Academic standards set grade-specific goals that define what students are expected to know and be able to do by the end of a given grade or course.
There are more than 1,100 for English language arts (ELA) and more than 900 for mathematics in Tennessee.
“There has been considerable concern about Common Core State Standards, currently in place state-wide,” said Tennessee State Representative Joe Pitts (D-Clarksville). “The standards do offer some advantages for students and our public education system, but the quick roll-out did not, among other issues, allow time for educators, students and parents to understand how they work.”
Every Tennessean now has the opportunity to go online, review the more than 2,000 individual ELA and math standards, and provide specific feedback about them.
Standards are typically reviewed in Tennessee every six years. The current standards are now in their fourth year.

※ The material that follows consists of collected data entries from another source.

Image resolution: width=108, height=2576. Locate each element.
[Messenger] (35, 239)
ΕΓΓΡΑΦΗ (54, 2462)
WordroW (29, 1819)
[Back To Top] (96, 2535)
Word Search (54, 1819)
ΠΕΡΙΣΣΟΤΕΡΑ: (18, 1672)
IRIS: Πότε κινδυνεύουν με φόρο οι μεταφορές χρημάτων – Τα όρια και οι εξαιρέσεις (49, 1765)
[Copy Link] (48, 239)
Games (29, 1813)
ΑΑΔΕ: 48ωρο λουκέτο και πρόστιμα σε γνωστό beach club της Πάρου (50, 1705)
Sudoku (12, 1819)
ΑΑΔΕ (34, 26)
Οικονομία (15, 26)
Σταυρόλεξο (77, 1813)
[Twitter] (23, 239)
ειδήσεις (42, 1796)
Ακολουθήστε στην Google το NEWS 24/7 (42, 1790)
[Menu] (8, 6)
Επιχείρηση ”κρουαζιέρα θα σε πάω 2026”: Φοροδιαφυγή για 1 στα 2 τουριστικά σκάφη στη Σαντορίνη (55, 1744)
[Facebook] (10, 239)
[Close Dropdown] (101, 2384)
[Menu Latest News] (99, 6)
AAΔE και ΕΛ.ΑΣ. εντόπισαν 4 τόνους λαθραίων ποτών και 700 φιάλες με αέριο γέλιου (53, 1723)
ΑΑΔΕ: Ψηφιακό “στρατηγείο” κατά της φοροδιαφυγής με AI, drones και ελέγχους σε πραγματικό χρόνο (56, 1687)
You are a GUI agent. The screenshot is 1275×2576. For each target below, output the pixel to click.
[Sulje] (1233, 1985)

The governor believes that with all of the conversation about standards happening in the state and country it’s an appropriate time to look at them again.
“This is a real opportunity to get a ‘peek behind the curtain’ of the state standards and offer constructive opinions about changes or improvements,” said Pitts. “This is not just an exercise for our educators, but a great chance for every citizen to get involved in the process.”

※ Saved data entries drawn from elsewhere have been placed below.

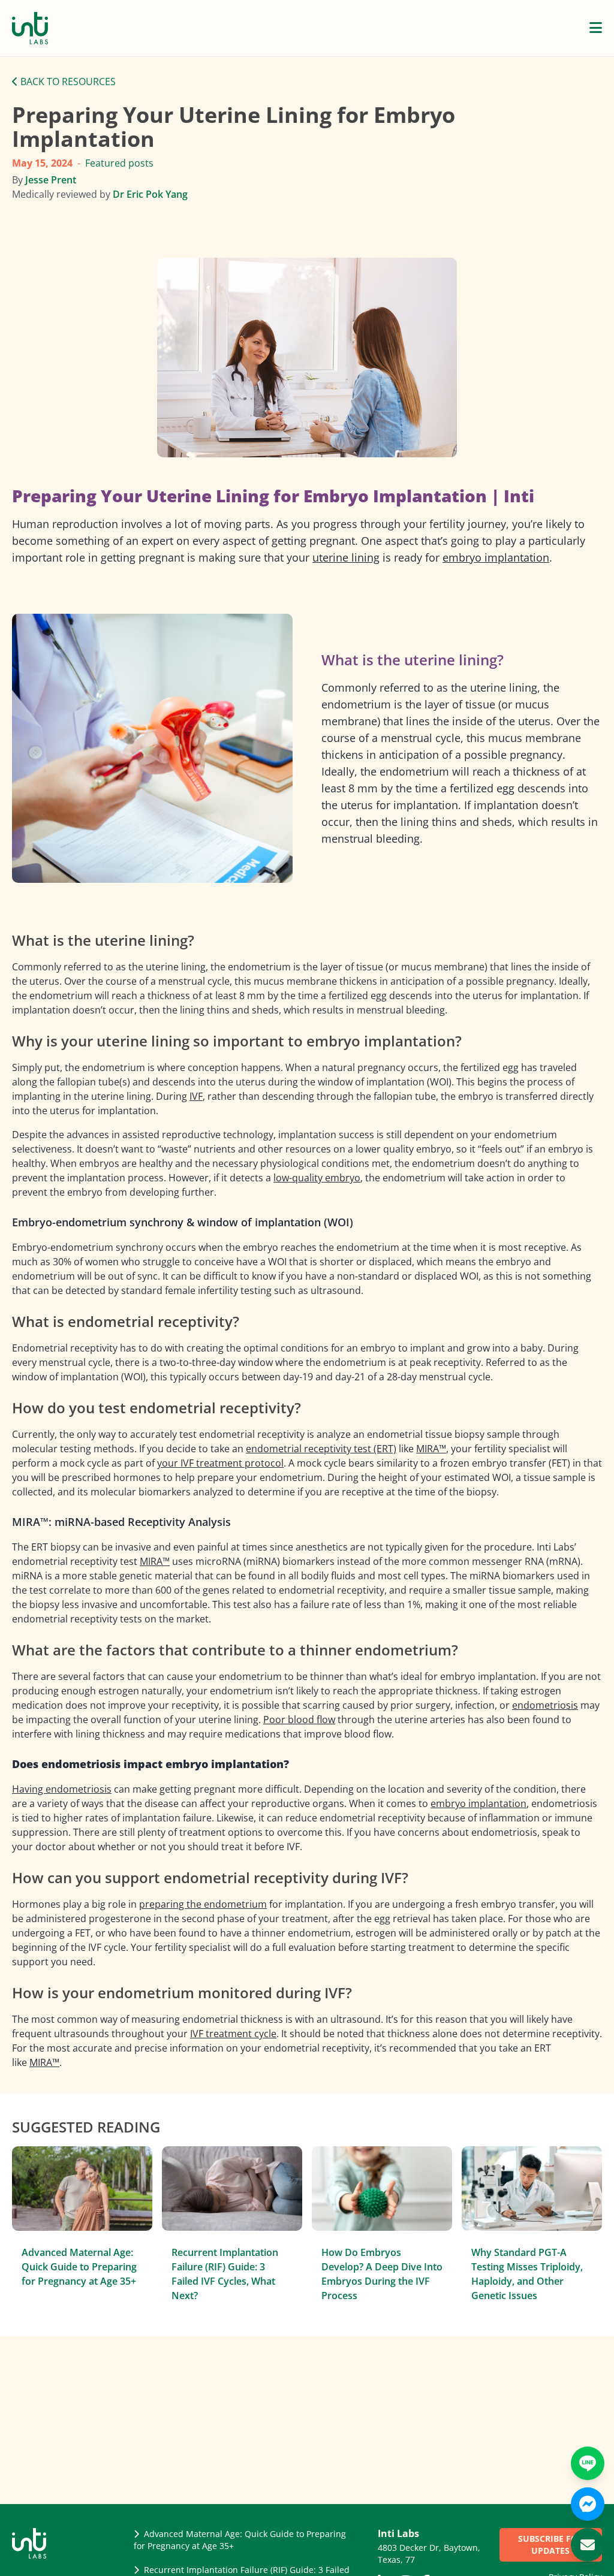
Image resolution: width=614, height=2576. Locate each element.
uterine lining (346, 557)
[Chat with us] (587, 2504)
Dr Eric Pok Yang (150, 194)
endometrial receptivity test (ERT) (321, 1448)
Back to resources (67, 81)
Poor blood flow (299, 1719)
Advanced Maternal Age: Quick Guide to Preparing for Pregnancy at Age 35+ (79, 2267)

The Southern Regional Education Board, as a third party and independent resource, will collect the data from the website in the Spring and then turn that information over to be reviewed and analyzed by two committees and six advisory teams comprised of professional Tennessee educators.
The advisory teams will review Tennessee’s current standards and gather input to make recommendations to the two committees, which will then propose changes to the State Board of Education. There are three Clarksville-Montgomery County educators on the advisory teams.